Having spent the majority of my life publicly working through issues with sexual violence, addiction and at times, fragile mental health, I had begun believing what so many people around me were telling me, that maybe I am "resilient" and that this was in some way the cause that I could champion in my community. But as I began unpacking this notion a little further, I realized that I am in no way going to settle for simply being "resilient". If you're 'resilient', you are inclined to bounce back in the face of adversity. It's hard to argue that this is not a good thing, but it really has nothing to do with 'growth' and 'moving forward'.
I have to credit my wife with this change in my thinking because it was she who sent me a quote she had come across--one that she thought perfectly described me: "Resiliency is your ability to bounce back.

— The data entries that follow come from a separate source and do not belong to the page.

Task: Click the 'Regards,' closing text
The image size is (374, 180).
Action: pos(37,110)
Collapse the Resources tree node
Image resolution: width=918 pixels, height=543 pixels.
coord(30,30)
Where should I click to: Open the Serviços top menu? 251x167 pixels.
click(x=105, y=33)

Resolve, however, is your ability to dig deep and push forward in the face of adversity. It comes from a strong sense of inner purpose, drive, and tenacity that helps you rise above any obstacle or failure."

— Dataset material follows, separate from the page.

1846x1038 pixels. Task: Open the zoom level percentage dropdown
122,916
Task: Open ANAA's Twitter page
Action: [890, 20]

It's a subtle difference, but it is one that has the possibility of yielding immense personal growth. There is definitely something to be said for soldiering on and rebounding from setback after setback. No doubt, it speaks volumes to your tenacity. The problem lies in where I, and so many others get trapped--living in a vicious cycle of being knocked down and getting right back up again, so much so that it's hard not to feel like life's punching bag.
But how can we expect to ever break this cycle? I believe the answer is found in what we do in the midst of the adversity, or chaotic dissonance, and not in what happens once we have already rebounded. There is no denying that we are a pain-averse society--one in which we gravitate towards avoidance and numbing, rather than submitting and enduring. I suggest the greatest opportunity for personal growth, and thus the possibility for substantive change, comes just after the moment we are naturally inclined to turn away from the discomfort. In so doing, we deny ourselves the opportunity to listen to the lesson that echoes within the discomfort. As William James said, "Most people never run far enough on their first wind to find out they've got a second."

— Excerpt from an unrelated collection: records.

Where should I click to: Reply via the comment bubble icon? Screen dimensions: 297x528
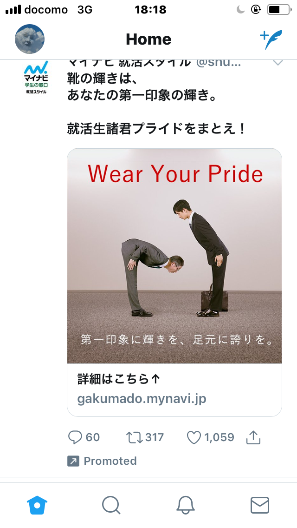click(x=75, y=437)
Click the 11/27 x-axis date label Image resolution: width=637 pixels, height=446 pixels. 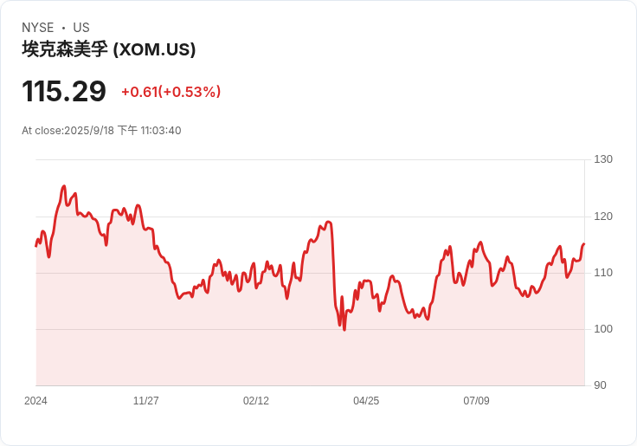click(145, 401)
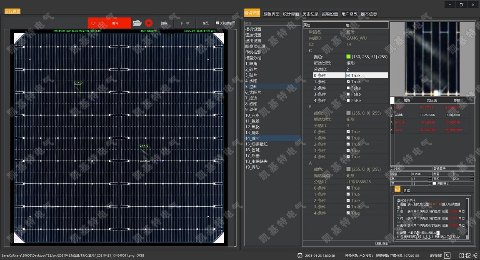This screenshot has width=480, height=260.
Task: Enable the 同时满足 checkbox
Action: tap(434, 183)
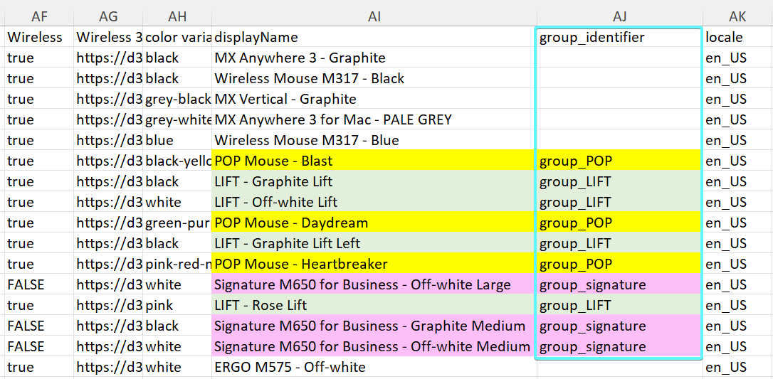Select column AI header

[x=374, y=16]
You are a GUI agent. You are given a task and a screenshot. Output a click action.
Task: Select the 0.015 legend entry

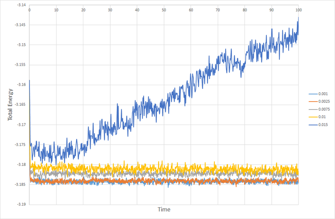pyautogui.click(x=318, y=125)

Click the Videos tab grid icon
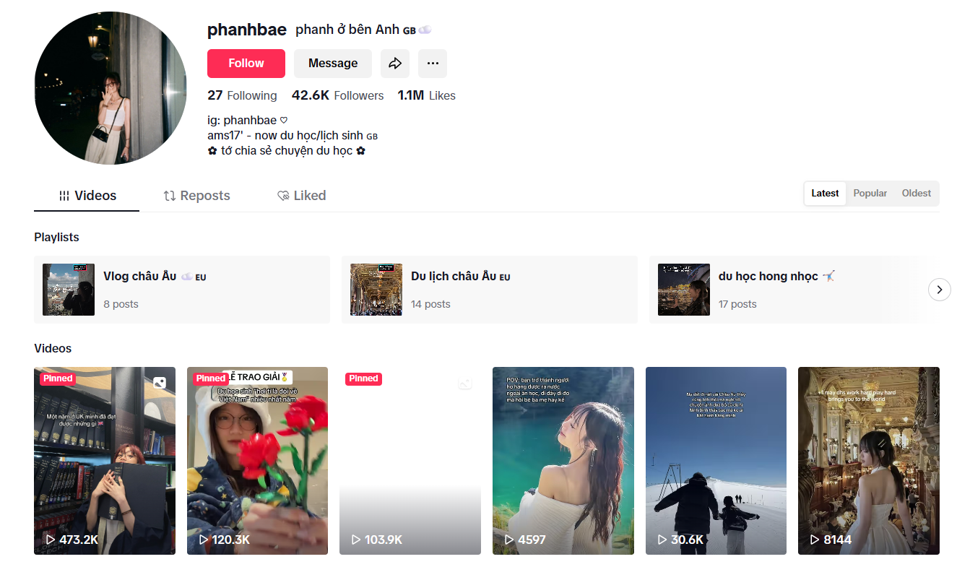pyautogui.click(x=64, y=196)
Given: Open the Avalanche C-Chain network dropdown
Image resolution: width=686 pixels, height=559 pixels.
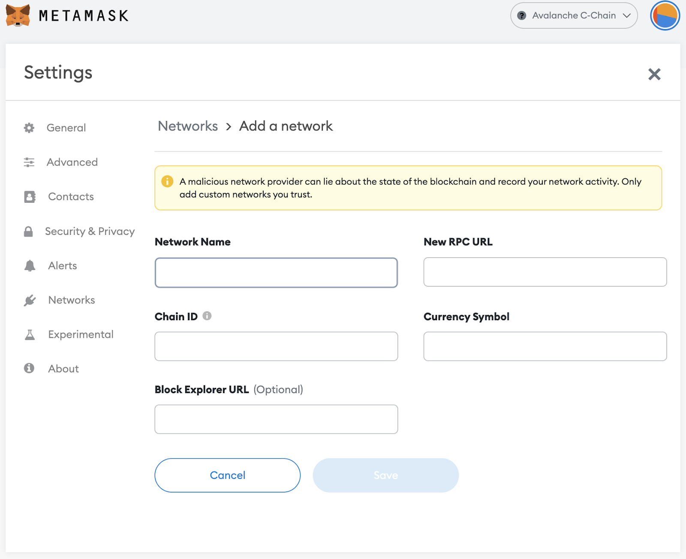Looking at the screenshot, I should tap(574, 15).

Author, Caroline Adams Miller, sees the roots of this problem in how we raise our children in such a way that they are insulated from challenge and failure. According to her, "this is not a gritty generation" because teachers and caregivers have become so consumed with building children's self esteem, that most children lack the "grit" necessary to achieve long-term goals.
In a recent article in The Washington Post, Judy Holland states that the latest "research shows grit is usually unrelated or inversely related to talent. But if you fear your kids are light on grit, don't worry. We can cultivate traits of gritty people--and model them for our kids. Grit is contagious."
Is there a blueprint for "cultivating grit," and are there steps you can take right now to build it within your life? These are questions that come up a lot whenever I give a talk on overcoming adversity, so I thought I would share a few of my strategies with you.
Treading water won't get you to the shore.
One of the greatest challenges for me is to strike that perfect balance between living in the moment and envisioning the broader picture. Whenever it feels as though all I'm doing is just "getting by" or "keeping my head above water," I like to step back and reassess my priorities. Oftentimes, it comes down to the simple question of, "what am I willing to give up in order to pursue the goal I am chasing?" You'd be surprised by what this question can reveal in terms of the cost to your health, your family, and your time.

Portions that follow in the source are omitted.